The data presented in Fig. 5 provides compelling evidence for the existence of a dual correlation in the dense zones of the granular system. The figure displays a subset of data incluing all the grains which acceleration is lower than 50 m/s\(^{2}\). It shows a clear linear trend between force and acceleration in the dense regime, in accordance with Newton’s law of motion. It appears that most grain accelerations in the collisional zones equate gravity, and only a few grains that experience contacts exhibit this detectable dual correlation.

4 Conclusion

This study shows the potential for machine learning to help with the understanding of the mechanical behaviour of granular flows. Using the predictive ability of a random forest classifier, we were able to infer the difference and similitude in dynamical features of large and small grains in a bidisperse flow.

Salient results include the lack of perceivable segregation, and similar velocity, angular velocity and acceleration between small and large grains. We also found that the classifier can detect not only differences in a single feature, but also a difference in the relationship between two features. Specifically, the classifier could detect Newton’s second law relating grain acceleration and force via their size-dependent mass.

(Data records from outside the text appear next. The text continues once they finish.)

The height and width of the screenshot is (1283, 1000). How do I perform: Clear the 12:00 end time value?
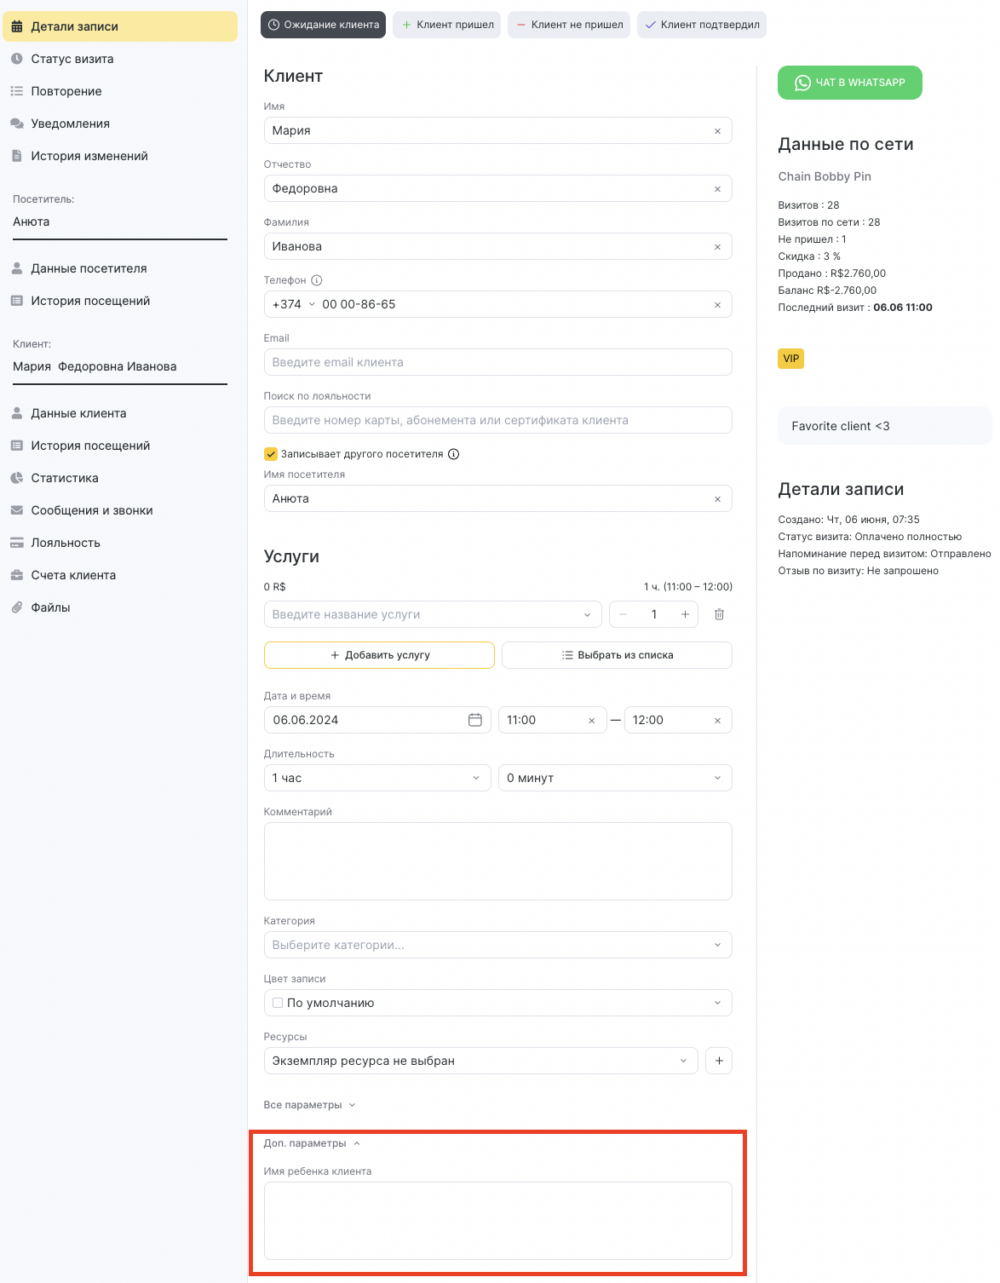click(x=717, y=720)
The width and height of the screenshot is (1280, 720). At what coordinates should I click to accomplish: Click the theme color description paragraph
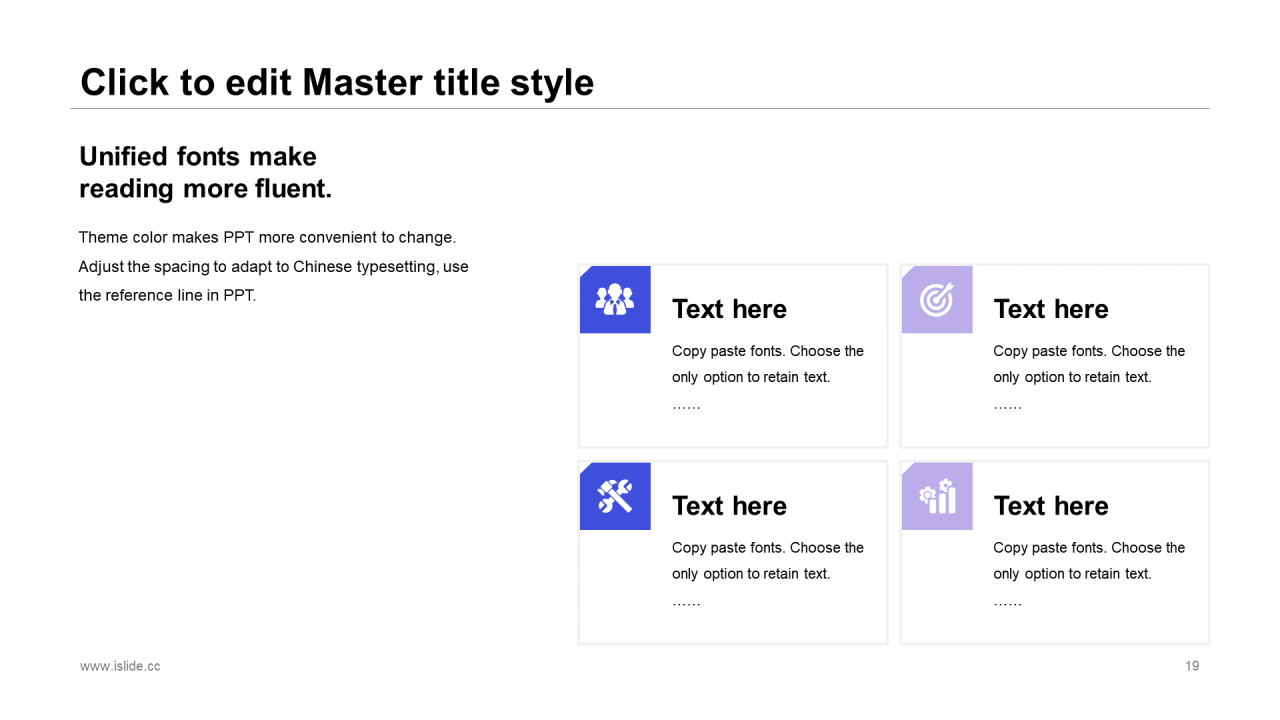click(273, 267)
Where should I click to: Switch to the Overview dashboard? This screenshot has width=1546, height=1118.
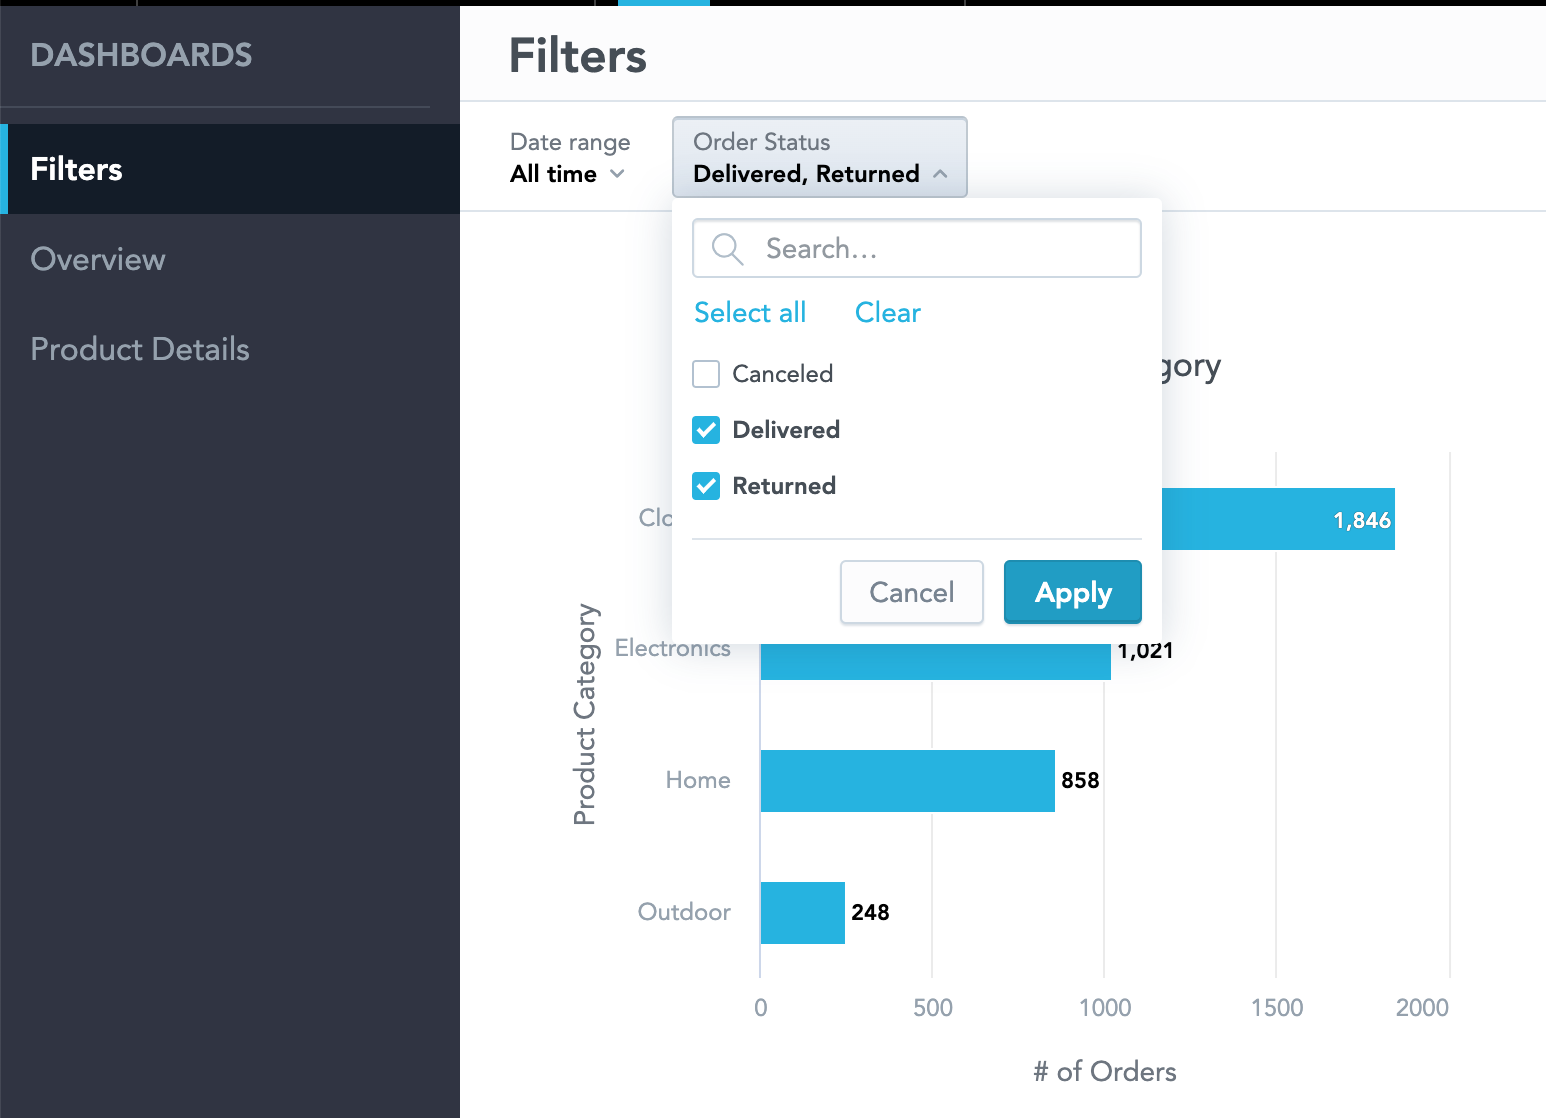[x=98, y=259]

This ability to detect differences in feature correlation may prove useful to improve classification and to gain further insights in the dynamics of granular flows.

This method is directly applicable to granular materials with different mixtures flowing in other geomteries. More generally, machine learning appears here to be a tool that can complement conventional statistical method to comprehend the behaviour of granular materials and other particulate fluids.